PROBLEM STATEMENT
Copy out every line of the listing below word for word, keeping each one unchanged.

Items listed in a dataset
====

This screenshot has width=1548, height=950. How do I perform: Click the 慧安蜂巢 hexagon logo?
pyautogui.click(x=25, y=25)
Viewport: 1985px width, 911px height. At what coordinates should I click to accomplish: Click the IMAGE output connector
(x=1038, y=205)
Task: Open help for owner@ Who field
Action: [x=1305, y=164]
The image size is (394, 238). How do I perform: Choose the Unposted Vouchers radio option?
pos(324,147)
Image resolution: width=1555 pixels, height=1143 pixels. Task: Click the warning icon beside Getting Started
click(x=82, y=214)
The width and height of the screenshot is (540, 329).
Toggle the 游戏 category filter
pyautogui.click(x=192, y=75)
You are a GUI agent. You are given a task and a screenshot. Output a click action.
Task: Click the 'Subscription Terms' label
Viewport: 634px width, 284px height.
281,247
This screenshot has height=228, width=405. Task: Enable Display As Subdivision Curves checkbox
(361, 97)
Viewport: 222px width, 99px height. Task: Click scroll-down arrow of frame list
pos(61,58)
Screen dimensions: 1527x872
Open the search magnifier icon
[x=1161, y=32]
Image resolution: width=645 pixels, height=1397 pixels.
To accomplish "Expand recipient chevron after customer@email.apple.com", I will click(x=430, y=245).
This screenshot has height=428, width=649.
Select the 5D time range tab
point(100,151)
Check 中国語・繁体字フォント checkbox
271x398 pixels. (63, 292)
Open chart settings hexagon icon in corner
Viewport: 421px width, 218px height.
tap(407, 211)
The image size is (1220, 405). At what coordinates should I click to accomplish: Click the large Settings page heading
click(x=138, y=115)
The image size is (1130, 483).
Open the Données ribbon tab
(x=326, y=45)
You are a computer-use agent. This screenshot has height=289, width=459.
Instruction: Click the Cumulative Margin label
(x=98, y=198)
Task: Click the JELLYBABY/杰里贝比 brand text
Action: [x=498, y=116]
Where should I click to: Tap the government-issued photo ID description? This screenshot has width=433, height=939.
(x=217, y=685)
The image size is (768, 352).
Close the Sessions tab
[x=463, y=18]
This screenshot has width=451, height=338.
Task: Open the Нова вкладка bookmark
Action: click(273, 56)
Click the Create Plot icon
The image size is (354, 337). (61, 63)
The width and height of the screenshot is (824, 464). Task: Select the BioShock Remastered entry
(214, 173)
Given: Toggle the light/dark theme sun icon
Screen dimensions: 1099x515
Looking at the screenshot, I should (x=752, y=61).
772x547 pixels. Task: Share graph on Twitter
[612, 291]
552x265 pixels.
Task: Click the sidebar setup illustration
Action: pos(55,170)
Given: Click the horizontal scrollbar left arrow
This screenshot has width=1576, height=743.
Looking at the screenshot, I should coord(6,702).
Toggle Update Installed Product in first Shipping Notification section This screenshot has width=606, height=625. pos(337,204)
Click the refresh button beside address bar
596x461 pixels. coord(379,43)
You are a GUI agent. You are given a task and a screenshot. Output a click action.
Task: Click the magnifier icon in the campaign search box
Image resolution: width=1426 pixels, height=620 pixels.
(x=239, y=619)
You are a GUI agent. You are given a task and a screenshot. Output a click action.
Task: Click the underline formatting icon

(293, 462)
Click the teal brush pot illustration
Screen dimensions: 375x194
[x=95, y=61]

====

REPLY TO THE EXERCISE
This screenshot has width=1548, height=950. How do I perform: Click the 慧安蜂巢 hexagon logo?
pyautogui.click(x=25, y=25)
Viewport: 1985px width, 911px height. At what coordinates should I click to accomplish: Click the IMAGE output connector
(x=1038, y=205)
Task: Open help for owner@ Who field
Action: [x=1305, y=164]
The image size is (394, 238). How do I perform: Choose the Unposted Vouchers radio option?
pos(324,147)
Image resolution: width=1555 pixels, height=1143 pixels. Task: Click the warning icon beside Getting Started
click(x=82, y=214)
The width and height of the screenshot is (540, 329).
Toggle the 游戏 category filter
pyautogui.click(x=192, y=75)
You are a GUI agent. You are given a task and a screenshot. Output a click action.
Task: Click the 'Subscription Terms' label
Viewport: 634px width, 284px height.
281,247
This screenshot has height=228, width=405. Task: Enable Display As Subdivision Curves checkbox
(361, 97)
Viewport: 222px width, 99px height. Task: Click scroll-down arrow of frame list
pos(61,58)
Screen dimensions: 1527x872
Open the search magnifier icon
[x=1161, y=32]
Image resolution: width=645 pixels, height=1397 pixels.
To accomplish "Expand recipient chevron after customer@email.apple.com", I will click(x=430, y=245).
This screenshot has height=428, width=649.
Select the 5D time range tab
point(100,151)
Check 中国語・繁体字フォント checkbox
271x398 pixels. (63, 292)
Open chart settings hexagon icon in corner
Viewport: 421px width, 218px height.
tap(407, 211)
The image size is (1220, 405). At what coordinates should I click to accomplish: Click the large Settings page heading
click(x=138, y=115)
The image size is (1130, 483).
Open the Données ribbon tab
(x=326, y=45)
You are a computer-use agent. This screenshot has height=289, width=459.
Instruction: Click the Cumulative Margin label
(x=98, y=198)
Task: Click the JELLYBABY/杰里贝比 brand text
Action: [x=498, y=116]
Where should I click to: Tap the government-issued photo ID description? This screenshot has width=433, height=939.
(x=217, y=685)
The image size is (768, 352).
Close the Sessions tab
[x=463, y=18]
This screenshot has width=451, height=338.
Task: Open the Нова вкладка bookmark
Action: click(273, 56)
Click the Create Plot icon
The image size is (354, 337). (61, 63)
The width and height of the screenshot is (824, 464). Task: Select the BioShock Remastered entry
(214, 173)
Given: Toggle the light/dark theme sun icon
Screen dimensions: 1099x515
Looking at the screenshot, I should (x=752, y=61).
772x547 pixels. Task: Share graph on Twitter
[612, 291]
552x265 pixels.
Task: Click the sidebar setup illustration
Action: pos(55,170)
Given: Click the horizontal scrollbar left arrow
This screenshot has width=1576, height=743.
Looking at the screenshot, I should coord(6,702).
Toggle Update Installed Product in first Shipping Notification section This screenshot has width=606, height=625. pos(337,204)
Click the refresh button beside address bar
596x461 pixels. coord(379,43)
You are a GUI agent. You are given a task and a screenshot. Output a click action.
Task: Click the magnifier icon in the campaign search box
Image resolution: width=1426 pixels, height=620 pixels.
(x=239, y=619)
You are a GUI agent. You are given a task and a screenshot. Output a click action.
Task: Click the underline formatting icon

(293, 462)
Click the teal brush pot illustration
Screen dimensions: 375x194
[x=95, y=61]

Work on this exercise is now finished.